Instantaneamente parei na
intenção de voltar para fechá-la de novo, mas permaneci imóvel. O tempo, a
casa, as memórias, o passado, o presente e futuro de repente fundiram-se em uma
grade névoa escura e densa que parecia pairar sobre a minha cabeça e me dei
conta de que era meu aniversário. Voltei alguns passos ainda de costas em
direção ao armário e a porta estava ali, entreaberta, como se debochasse da
minha falta de atenção, do meu desleixo, do meu cansaço. Quis fechá-la, juro
que quis, mas subitamente a abri e percebi que havia esquecido completamente do
que tinha lá dentro.
Num primeiro momento só avistei caixas,
entulhos, coisas quebradas que estavam amontoadas há anos esperando conserto,
poeira, fios e cabos elétricos que eu já não fazia a menor ideia de onde eram.
Mas ali, escondidos atrás de tudo aquilo, estavam meus cadernos antigos em que
eu escrevia minhas histórias, os trabalhos da escola que ela havia guardado com
tanto carinho, o vestido e sapatinhos do meu batizado que “depois que eu morrer
você pode dar um fim”, os bonés antigos do meu pai, os álbuns de fotografia...

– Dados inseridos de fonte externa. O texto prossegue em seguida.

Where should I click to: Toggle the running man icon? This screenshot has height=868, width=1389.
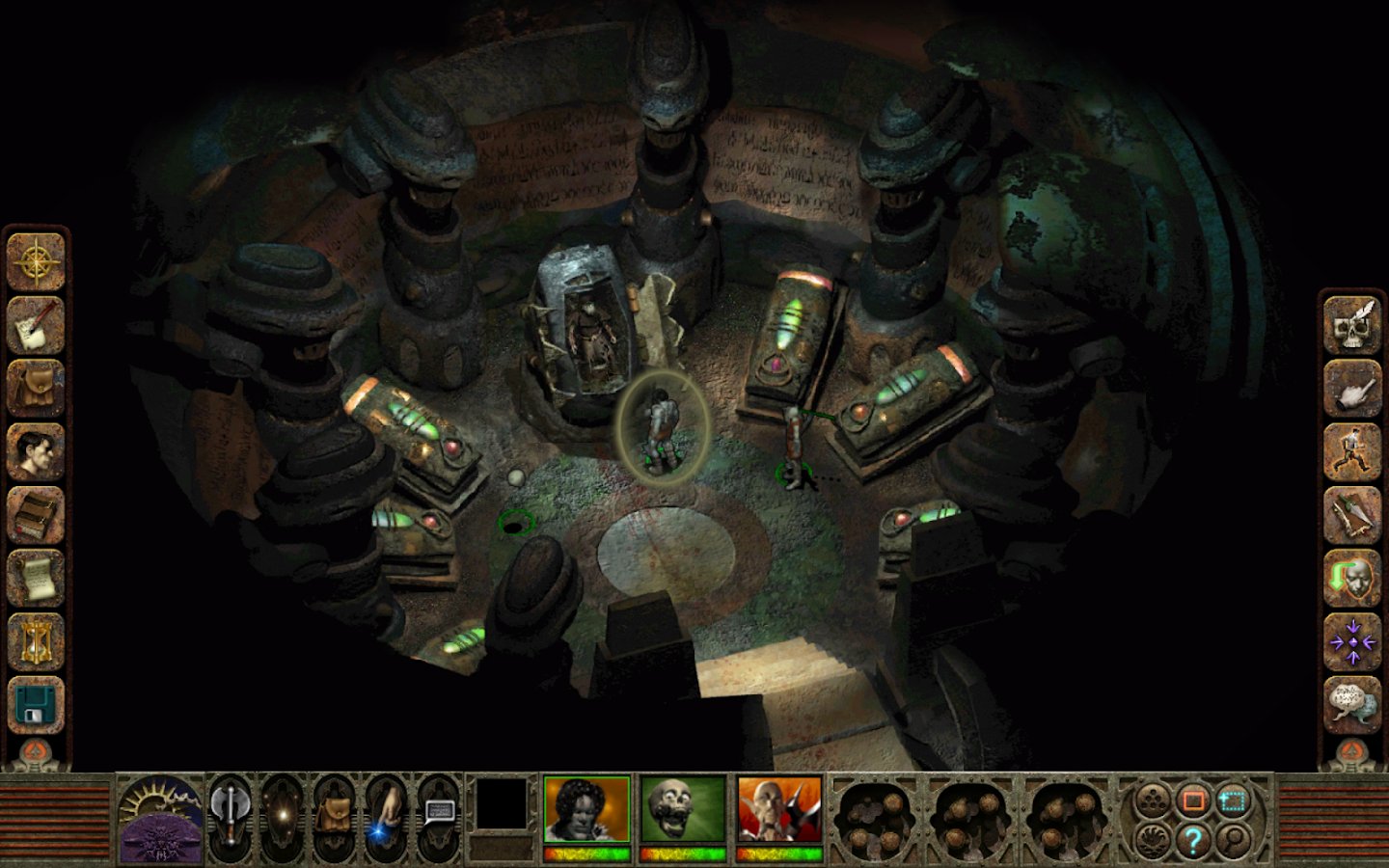pos(1352,451)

enfim, estava tudo ali ainda, imóvel diante de um tempo que passa sem trégua,
carregando tudo, mesmo quando você implora que ainda tem muita coisa boa pra
tirar daquele momento. Ele não tem freio. No armário ainda estavam guardados
todos os sentimentos acumulados (e ali compactados) de uma vida toda, de um
passado que ainda era mais aconchegante e amoroso. E eu os conhecia todos,
acompanhavam-me dia a dia diante da tarefa de continuar, de projetar e alcançar
sonhos para na sequência desfazê-los em razão da urgência da vida; acompanhavam-me
na solidão, no cuidado crescente para com a minha mãe (os papeis estavam
invertendo-se), do medo de não conseguir, do cansaço da repetição dos menores
detalhes. Mas ali, guardados no armário, estes sentimentos pareciam sorrir enquanto
diziam que não precisavam doer, e que tudo bem que hoje ainda ferissem, amanhã e
talvez depois de amanhã, mas que eles só precisavam de mim para serem
ressignificados.
Olhei com pesar e tentei acolher
todos eles em meus braços; por um momento tive gana de abrir todas aquelas
caixas, desentulhar, desembaralhar, separar o que estava quebrado, procurar
todos os velhos cartões de aniversários e sorrir pelos 35 anos de idade que se
aproximavam, encontrar a força das mulheres da minha família que ultrapassaram
tantos e tantos limites para ressoar em mim, trazer o ímpeto de reinventar
sonhos, sorrir para o mundo, mas... tão instintivamente quanto parei para abrir
a porta daquele armário, lembrei-me que o ônibus passaria dali a “uns 10
minutos, acho” e saí apressada, não sem antes beijá-la carinhosamente e
perguntar o que ela queria para o jantar enquanto assistia sua autossatisfação por
encontrar “amor” na revista de caça-palavras.